Россия молодая. Книга вторая, стр. 93

Погодя, резко вздернув головою, Петр повернулся и уехал к себе на остров один, спать во дворец.

— Пронесло! — тихо сказал Меншиков и утер скатертью пот с лица. — Ну, господин шаутбенахт, язык у тебя…

— Пронесло ли? — спросил Головин.

— Истинно пронесло! — улыбаясь сказал Апраксин. — И пронесло, и на пользу Сильвестр слова свои вымолвил.

Головин вздохнул, покачал головой:

— Дай-то боже!

И тотчас же все заговорили, зашумели; при Петре нынче было словно бы душно, а без него подул свежий ветер.

Александр Данилыч, громко перекрывая голосом всех других, говорил:

— В недавнее время он у нас спрашивал — ей-ей, крещусь, вот не вру, — что вы, братцы, дома делаете? Вот идешь, дескать, ты, Александр Данилыч, к дому. Что ты там делаешь, дома-то? Как живешь, не трудясь? Так и сидишь, сложа руки? А случился тут Шеина батюшка, боярин, так и отвечает: «Мало ли нуждишек, государь, по усадьбе, дела найдется». А он, Петр Алексеевич, таково со скукою на боярина очами повел: «Знаю, говорит, ваши дела — все меня пересуживаете»…

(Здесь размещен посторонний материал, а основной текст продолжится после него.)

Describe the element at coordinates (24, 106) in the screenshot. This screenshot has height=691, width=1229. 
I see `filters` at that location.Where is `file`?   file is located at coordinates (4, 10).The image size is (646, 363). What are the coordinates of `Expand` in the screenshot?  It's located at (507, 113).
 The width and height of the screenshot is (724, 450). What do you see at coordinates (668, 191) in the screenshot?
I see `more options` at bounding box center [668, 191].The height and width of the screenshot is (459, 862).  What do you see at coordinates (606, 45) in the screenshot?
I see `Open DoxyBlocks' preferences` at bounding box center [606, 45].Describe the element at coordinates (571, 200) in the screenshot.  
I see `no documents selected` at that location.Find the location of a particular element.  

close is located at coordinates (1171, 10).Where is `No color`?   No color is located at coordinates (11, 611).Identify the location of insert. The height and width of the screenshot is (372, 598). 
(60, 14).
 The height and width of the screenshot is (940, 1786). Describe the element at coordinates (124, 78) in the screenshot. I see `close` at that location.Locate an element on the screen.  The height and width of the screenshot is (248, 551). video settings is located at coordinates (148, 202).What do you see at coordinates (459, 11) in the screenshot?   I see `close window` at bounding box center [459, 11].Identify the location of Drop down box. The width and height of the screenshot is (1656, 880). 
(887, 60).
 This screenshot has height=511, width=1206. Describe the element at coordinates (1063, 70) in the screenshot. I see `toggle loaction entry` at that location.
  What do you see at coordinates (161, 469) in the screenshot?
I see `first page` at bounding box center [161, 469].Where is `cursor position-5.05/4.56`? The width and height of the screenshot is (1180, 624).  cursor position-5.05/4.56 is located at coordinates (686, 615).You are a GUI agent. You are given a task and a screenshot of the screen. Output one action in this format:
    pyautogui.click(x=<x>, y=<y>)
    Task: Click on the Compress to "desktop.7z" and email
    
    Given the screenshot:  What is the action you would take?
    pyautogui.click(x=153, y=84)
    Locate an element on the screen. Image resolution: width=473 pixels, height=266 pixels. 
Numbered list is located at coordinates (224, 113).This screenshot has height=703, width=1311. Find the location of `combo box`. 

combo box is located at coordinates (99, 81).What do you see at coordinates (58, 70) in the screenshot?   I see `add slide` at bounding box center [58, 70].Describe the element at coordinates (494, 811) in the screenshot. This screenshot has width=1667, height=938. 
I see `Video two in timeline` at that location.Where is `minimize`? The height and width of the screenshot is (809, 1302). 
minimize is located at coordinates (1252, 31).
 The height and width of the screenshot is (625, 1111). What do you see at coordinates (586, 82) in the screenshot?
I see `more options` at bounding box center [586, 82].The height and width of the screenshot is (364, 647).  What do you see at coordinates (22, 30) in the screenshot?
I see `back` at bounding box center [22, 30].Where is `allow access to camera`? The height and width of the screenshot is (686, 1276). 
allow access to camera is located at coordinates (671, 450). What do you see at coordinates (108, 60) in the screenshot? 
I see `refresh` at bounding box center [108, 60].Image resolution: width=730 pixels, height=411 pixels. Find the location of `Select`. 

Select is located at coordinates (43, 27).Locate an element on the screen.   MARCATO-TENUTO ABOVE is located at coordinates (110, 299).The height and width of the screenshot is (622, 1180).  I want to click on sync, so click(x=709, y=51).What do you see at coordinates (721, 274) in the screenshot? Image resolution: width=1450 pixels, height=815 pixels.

Было что-то грустное в этом рассказе Меншикова, и еще горше сделалось на сердце у Сильвестра Петровича. Он совсем затих, опустил голову и задумался, представляя себе, как в эти минуты Петр, бесконечно встряхивая кудрями и скалясь, протягивает к денщику ноги, чтобы стащил ботфорты, а потом лежит на своей узкой, жесткой кровати, глядит во тьму широко открытыми, вопрошающими глазами и спрашивает шепотом:

— Как быть? Как делать? Как?

А ответа нет, нет никакого ответа. О господи, легко судить, а как работать тот труд, который навалил на свои плечи Петр Алексеевич? Как?

Утром с визитом к Сильвестру Петровичу в сад под разлапистую ель пришел консул Мартус. В отменно изящных выражениях он сказал, что по своему плохому знанию русского языка только нынче узнал о высочайшем пожаловании капитан-командора чином шаутбенахта, что он приносит господину Иевлеву свои самые искренние поздравления и радуется за то, что фортуна смилостивилась над таким примечательным офицером и извергла его из бездны бесчестья, горя и скорби, дабы обрадовать чином, большим государевым жалованьем и признаниями доблести…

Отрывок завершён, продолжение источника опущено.